*WHAT IS BEING ASKED*.
Copy out again, unchanged, the line that contains "Privacy Policy (993, 747)" and every line after it down to the last line of the data.

*RECORDED INFORMATION*.

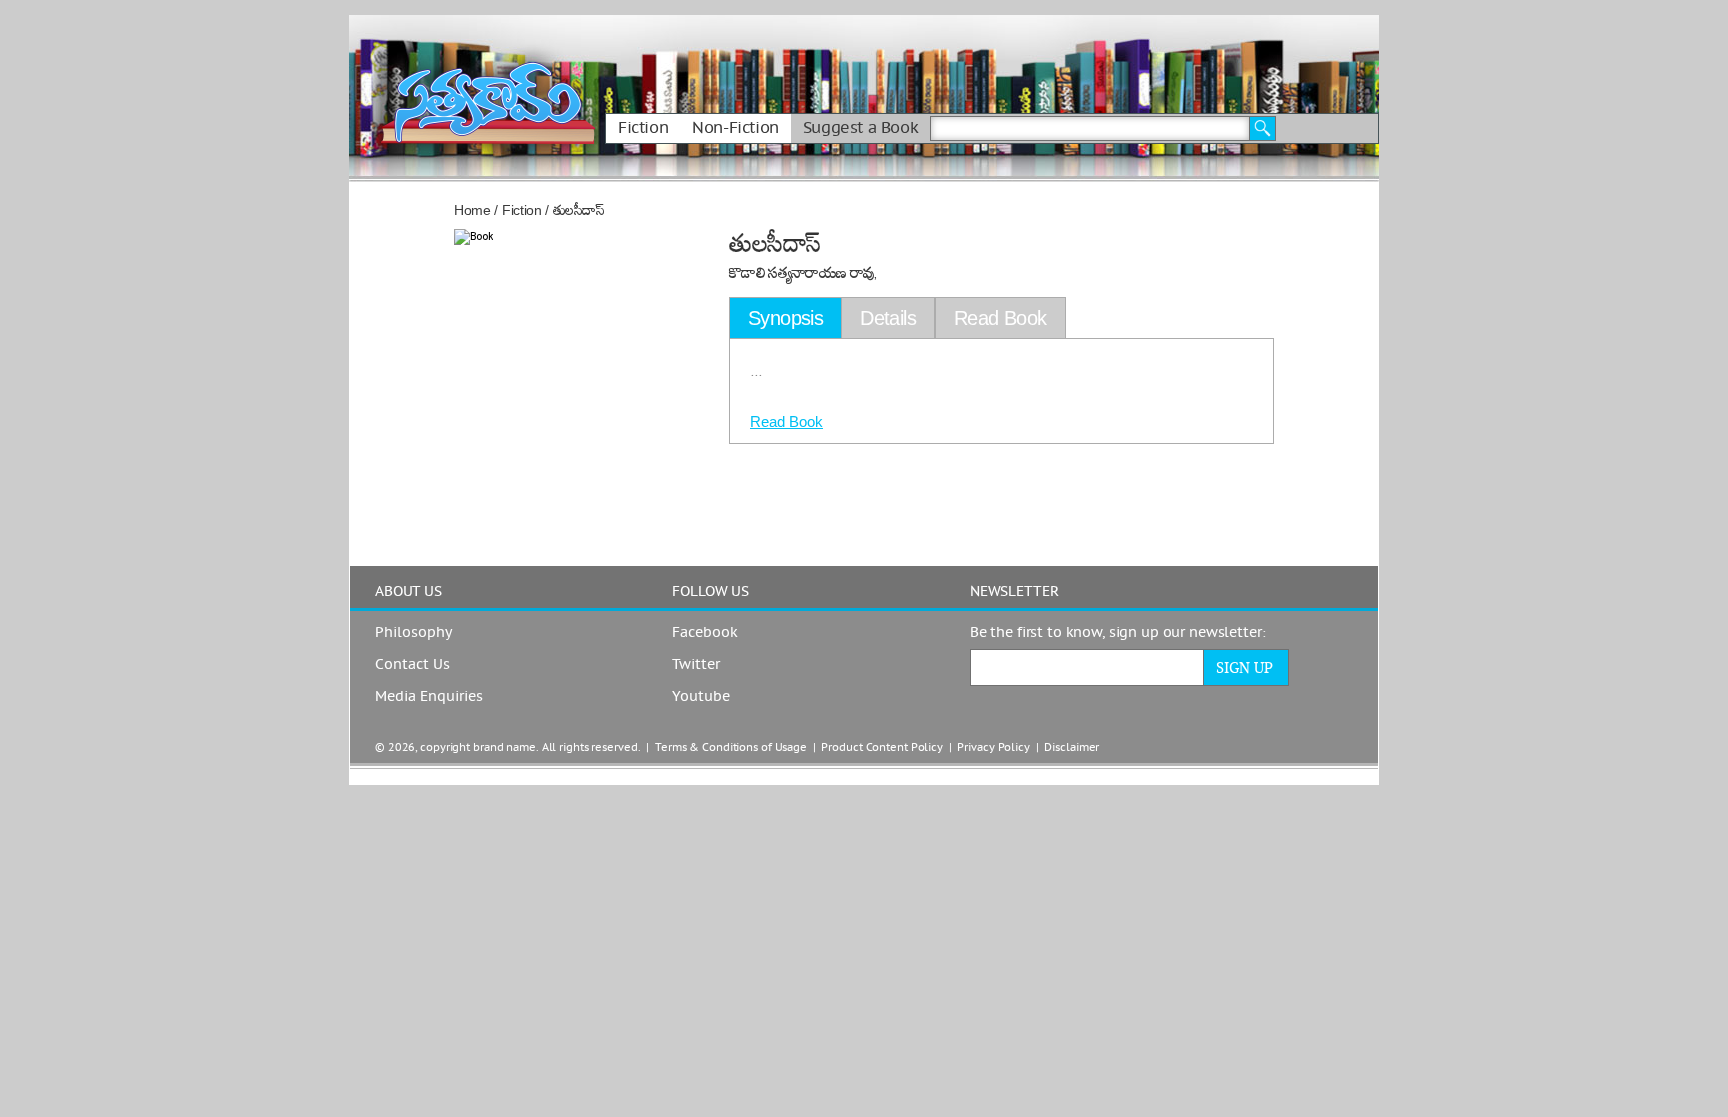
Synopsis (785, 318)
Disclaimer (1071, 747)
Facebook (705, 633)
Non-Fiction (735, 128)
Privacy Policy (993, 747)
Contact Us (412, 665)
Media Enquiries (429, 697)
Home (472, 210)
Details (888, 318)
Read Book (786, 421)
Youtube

*WORKED SOLUTION*.
Privacy Policy (993, 747)
Contact Us (412, 665)
Media Enquiries (429, 697)
Home (472, 210)
Details (888, 318)
Read Book (786, 421)
Youtube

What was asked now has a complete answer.